Bak bugün onların hiç sesleri çıkmıyor, mezarlarına konuş olan taşlar, onları bize haber veriyor. Ve bizleri açıkça düşünmeye davet ederek bizleri uyarıyor. Ve diyor ki aç gözünü bu dünya bir beka yurdu değildir, yarın seninde bizim gibi adın unutulacak. Mal ve mülkün taksim edilecek. Sende en nihayet bizler gibi burada adın bir taşa yazılı olarak kalacaksın.

Yunus Emre ne güzel söylemiş, diyor ki

Sana ibret gerek ise gel göresin bu silerli(mezarları).
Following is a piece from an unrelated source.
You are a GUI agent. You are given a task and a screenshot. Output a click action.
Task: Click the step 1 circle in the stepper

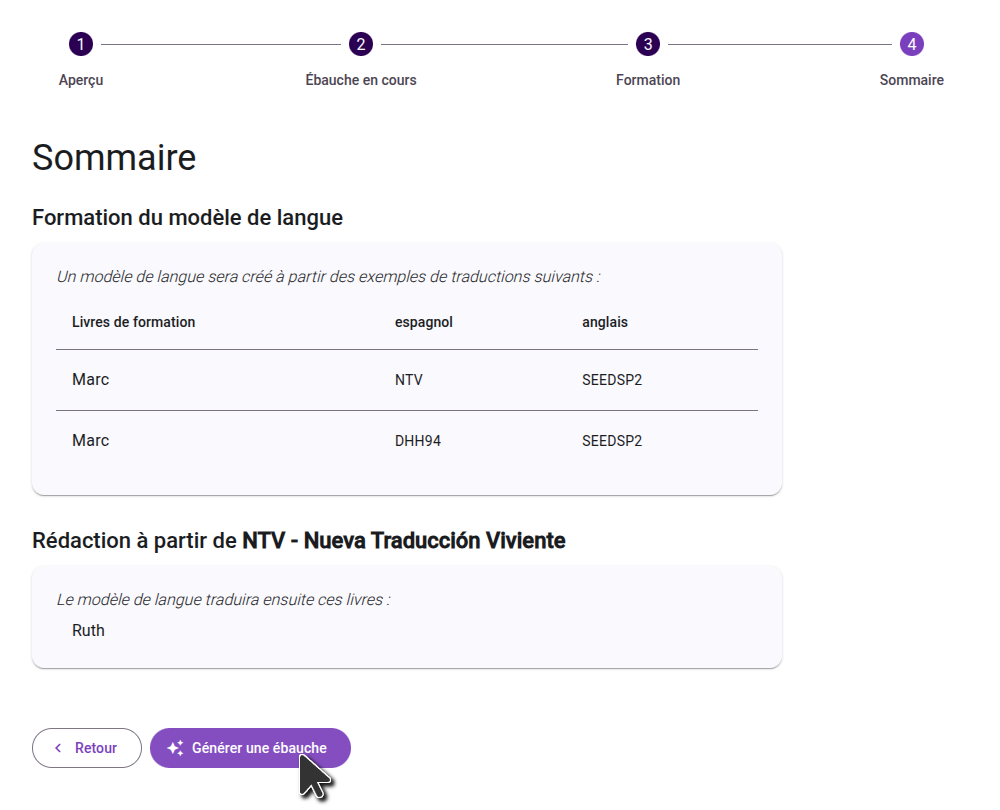pyautogui.click(x=81, y=44)
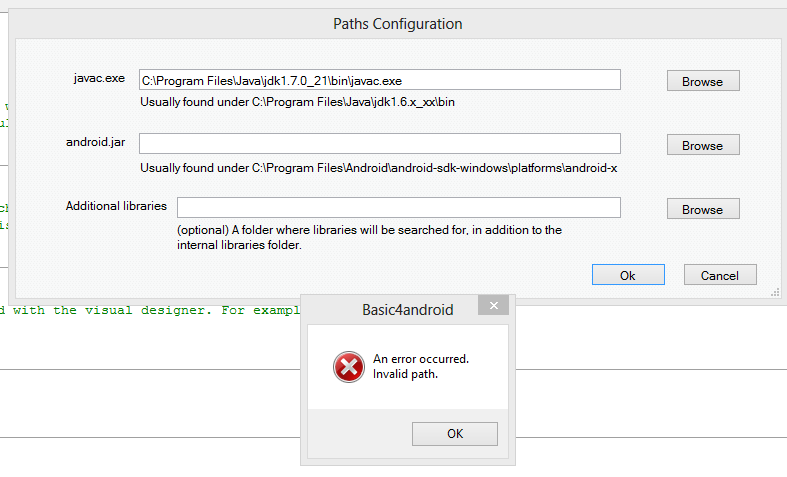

Ger taş isen eleyesin bakıp görecek bunları

Bunlar ki çok dumanları gör nice oldu halleri

Sonucu bir gömlek imiş anında yoktur yenleri

Hani mülke benim diyen köşkü sarayı beğenmeyen

Şimdi bir evde yatarlar taşlar olmuş sütunları

Bunlar bir vakit beyler idi, kapıcılar korlar idi

Gel şimdi gör bilmeyesin bey kangıdır ya kulları?

Ne kapı vardır giresi ne ışık vardır göresi

Ne nimet vardır yiyesi dün olmuştur gündüzleri

Bir gün senin dahi Yunus ben ven dediklerin kala.

Seni dahi böyle ede nitekim etti bunları.

Esasında ölüm, ona hazırlıklı isen öyle korkulacak bir şey değildir.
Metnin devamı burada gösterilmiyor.